Conselho Nacional de Política Mineral busca alternativas para regulamentar taxas cobradas por estados e municípios
O Conselho Nacional de Política Mineral (CNPM) aprovou, na quinta-feira (2), uma resolução que recomenda ao Ministério de Minas e Energia (MME) a construção de alternativas para disciplinar as Taxas de Fiscalização de Recursos Minerais (TFRM), cobradas por estados e municípios sobre a atividade minerária. A proposta prevê diálogo com entes federativos, entidades representativas e especialistas para ampliar a segurança jurídica e a coordenação entre os diferentes níveis de governo.
A resolução visa preservar a autonomia tributária de estados e municípios, ao mesmo tempo em que recomenda que o MME conduza a discussão de forma participativa, buscando soluções compatíveis com as diferentes realidades federativas e as especificidades da mineração no país.
Segundo o levantamento apresentado ao Conselho, oito estados e 16 municípios possuem TFRMs em vigor, e o estudo aponta um crescimento contínuo das legislações sobre o tema desde 2011. O ministro de Minas e Energia, Alexandre Silveira, destacou que o objetivo é garantir regras claras e estáveis para os investimentos no setor, respeitando o pacto federativo e fortalecendo a segurança jurídica.

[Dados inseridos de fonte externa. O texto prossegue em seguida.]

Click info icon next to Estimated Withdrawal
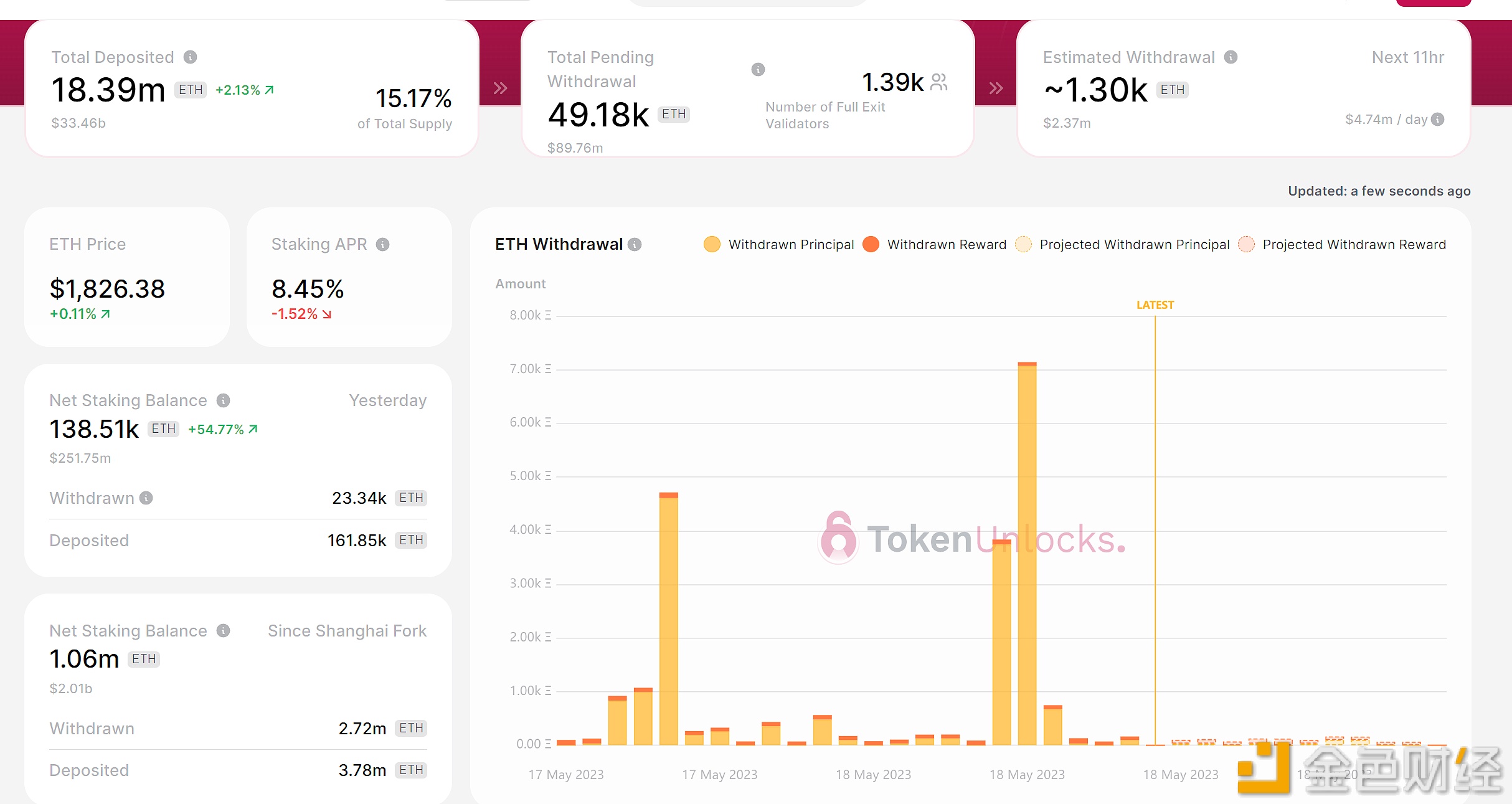The width and height of the screenshot is (1512, 804). [x=1231, y=57]
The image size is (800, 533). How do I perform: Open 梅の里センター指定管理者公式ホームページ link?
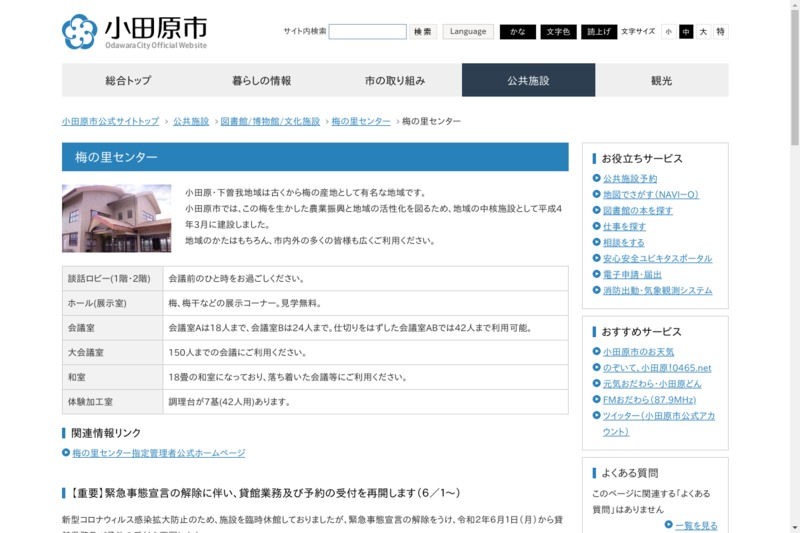click(x=158, y=453)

A análise realizada pelo CNPM destaca que a jurisprudência reconhece a legitimidade das taxas, desde que elas não tenham finalidade exclusivamente arrecadatória e mantenham proporcionalidade entre o valor cobrado e os custos da atividade de fiscalização. Com essa resolução, o CNPM busca promover a cooperação e a coordenação entre os diferentes níveis de governo, visando a criação de um ambiente mais estável e previsível para a atividade minerária no país.